そうじゃ、そうじゃ。それでな、杖を突き刺した辺りをな、「おえ」が変化して「おう」と言うようになったとさ。漢字で書くと『意宇』だわ。
これで『国引き神話』はめでたしめでたした。こっぽし、こっぼし。
●童たちは立ったまま拍手した。
「すげえ、神様だ」「そげだよ、ヤツカミズのなんとかは・・・」
●爺さんは、「だんだん、だんだん」と言いながら童たちの頭を一人ひとりなでた。
次回はな、みんなの感想もききたいからな。爺さんと婆さんから、ちょんぼしだが昼飯をだすけん、なんも食べずに来いよ。みんなの意見を聞かせてくれ。それを爺さんの励みにしたのだ。それと反省にもな。

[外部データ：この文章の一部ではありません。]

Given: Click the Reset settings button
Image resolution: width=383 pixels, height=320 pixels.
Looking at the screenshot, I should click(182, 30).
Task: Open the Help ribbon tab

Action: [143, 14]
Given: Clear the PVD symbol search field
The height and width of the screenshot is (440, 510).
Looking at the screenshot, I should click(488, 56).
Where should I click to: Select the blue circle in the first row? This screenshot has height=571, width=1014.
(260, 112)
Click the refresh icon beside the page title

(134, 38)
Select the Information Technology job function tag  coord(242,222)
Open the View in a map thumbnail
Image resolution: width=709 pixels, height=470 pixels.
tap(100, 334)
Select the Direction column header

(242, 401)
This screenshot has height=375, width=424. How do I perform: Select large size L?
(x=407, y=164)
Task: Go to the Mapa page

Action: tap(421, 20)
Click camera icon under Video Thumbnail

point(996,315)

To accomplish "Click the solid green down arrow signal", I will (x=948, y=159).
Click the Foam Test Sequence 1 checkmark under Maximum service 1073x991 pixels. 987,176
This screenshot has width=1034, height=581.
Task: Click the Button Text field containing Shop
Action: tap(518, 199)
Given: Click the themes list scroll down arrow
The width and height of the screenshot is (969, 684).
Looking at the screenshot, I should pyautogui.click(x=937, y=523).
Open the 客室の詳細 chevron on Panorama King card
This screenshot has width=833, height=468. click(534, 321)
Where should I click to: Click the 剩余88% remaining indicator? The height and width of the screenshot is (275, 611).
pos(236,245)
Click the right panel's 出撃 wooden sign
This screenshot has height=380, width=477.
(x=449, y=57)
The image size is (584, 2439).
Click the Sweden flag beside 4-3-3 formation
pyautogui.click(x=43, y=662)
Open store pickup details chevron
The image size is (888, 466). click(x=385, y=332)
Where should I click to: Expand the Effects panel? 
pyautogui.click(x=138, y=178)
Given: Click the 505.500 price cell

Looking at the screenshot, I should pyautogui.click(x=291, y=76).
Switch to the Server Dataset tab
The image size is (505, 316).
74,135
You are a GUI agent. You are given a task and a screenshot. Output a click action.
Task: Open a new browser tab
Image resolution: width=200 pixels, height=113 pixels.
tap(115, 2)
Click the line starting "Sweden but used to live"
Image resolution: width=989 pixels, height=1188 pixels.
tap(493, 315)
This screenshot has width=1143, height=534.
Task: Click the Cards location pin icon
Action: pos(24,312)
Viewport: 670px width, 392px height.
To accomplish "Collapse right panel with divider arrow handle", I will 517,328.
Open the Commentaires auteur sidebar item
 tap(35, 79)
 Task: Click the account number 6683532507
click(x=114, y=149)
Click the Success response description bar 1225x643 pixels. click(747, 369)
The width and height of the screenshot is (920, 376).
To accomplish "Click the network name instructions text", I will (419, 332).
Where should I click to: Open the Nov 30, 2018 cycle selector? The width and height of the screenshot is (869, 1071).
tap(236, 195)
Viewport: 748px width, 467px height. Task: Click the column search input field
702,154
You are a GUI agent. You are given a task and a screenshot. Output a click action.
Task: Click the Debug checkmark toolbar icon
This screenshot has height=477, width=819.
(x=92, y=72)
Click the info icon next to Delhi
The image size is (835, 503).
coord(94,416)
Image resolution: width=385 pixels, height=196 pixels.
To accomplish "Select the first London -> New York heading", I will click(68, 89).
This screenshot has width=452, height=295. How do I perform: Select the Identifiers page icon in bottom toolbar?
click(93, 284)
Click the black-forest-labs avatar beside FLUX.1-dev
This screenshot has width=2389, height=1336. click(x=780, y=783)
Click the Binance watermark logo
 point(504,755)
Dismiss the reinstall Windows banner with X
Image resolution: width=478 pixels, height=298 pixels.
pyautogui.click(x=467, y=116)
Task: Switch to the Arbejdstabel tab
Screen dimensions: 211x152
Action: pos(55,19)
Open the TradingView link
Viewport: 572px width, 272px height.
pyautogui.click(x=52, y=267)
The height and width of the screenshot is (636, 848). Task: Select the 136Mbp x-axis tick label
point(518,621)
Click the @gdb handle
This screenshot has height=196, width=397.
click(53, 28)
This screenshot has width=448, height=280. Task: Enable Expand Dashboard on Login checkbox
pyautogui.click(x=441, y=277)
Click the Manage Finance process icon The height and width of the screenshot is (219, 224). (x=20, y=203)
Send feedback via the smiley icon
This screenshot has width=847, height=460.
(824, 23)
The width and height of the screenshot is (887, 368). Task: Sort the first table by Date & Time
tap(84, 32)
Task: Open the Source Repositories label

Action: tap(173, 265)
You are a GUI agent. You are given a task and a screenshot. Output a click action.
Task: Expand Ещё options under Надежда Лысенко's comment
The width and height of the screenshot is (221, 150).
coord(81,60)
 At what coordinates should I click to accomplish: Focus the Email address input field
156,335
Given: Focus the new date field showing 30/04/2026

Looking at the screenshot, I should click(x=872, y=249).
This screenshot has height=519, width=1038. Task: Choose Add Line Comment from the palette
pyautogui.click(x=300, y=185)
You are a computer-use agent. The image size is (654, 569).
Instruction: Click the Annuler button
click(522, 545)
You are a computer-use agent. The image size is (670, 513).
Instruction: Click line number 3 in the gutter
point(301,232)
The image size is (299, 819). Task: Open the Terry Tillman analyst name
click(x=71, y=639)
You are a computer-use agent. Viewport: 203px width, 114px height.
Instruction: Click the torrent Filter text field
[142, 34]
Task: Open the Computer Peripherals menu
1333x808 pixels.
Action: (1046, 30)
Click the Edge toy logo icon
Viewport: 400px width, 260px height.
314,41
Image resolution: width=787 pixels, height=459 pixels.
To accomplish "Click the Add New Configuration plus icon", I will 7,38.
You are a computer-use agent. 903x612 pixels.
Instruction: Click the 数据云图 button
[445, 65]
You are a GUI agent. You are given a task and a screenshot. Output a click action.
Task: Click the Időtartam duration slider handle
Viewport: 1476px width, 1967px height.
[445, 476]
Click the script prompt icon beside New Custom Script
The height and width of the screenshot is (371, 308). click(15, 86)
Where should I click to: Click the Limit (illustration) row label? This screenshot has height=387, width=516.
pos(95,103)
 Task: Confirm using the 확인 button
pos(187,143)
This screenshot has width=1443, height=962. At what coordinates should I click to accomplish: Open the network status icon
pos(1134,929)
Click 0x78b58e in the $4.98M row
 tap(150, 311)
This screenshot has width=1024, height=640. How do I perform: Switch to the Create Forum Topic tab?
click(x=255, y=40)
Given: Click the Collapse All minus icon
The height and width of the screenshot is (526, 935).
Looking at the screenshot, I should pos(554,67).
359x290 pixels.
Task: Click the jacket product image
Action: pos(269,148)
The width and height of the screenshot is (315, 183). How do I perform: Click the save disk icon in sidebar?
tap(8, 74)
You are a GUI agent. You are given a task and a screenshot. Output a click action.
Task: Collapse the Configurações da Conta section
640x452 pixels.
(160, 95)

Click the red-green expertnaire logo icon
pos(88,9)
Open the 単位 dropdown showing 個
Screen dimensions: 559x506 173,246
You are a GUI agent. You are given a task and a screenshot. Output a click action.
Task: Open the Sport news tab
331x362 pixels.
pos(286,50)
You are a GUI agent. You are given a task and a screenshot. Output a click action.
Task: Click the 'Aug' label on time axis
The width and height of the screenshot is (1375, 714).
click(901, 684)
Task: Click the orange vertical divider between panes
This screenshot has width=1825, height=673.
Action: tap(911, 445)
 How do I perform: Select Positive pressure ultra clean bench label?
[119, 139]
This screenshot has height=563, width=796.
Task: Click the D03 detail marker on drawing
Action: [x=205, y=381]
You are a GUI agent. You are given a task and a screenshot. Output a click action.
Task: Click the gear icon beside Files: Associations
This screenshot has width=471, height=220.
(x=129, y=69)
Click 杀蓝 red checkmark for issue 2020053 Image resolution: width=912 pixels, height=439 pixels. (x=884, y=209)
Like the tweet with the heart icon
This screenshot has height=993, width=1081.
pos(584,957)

●「なあ、爺さんよ、その出雲神話の続きは話してくれないのか」「そうだよ。私も図書館で読んだわ。アマテラスの孫たちが下りてくるのを」
そうだな。そのためにもみんなの意見をきかしてくれ。そーからだ。
●「わかったよ。お爺さん先生、あだんも考えておくわ」
クシナ) オロオロはついに来なかったわ。どうしたのかしら。何も言わず、旅立ったのかしら。酷いな。悲しいな。
●柿の木の実は必ず一つ残す。それは来年も美味しく実るようにと願いを込めて。その実が落ちた。童も爺さんも、誰も気づかない。落ちた柿の実が石に潰れ、そこに枯れ葉がかかる。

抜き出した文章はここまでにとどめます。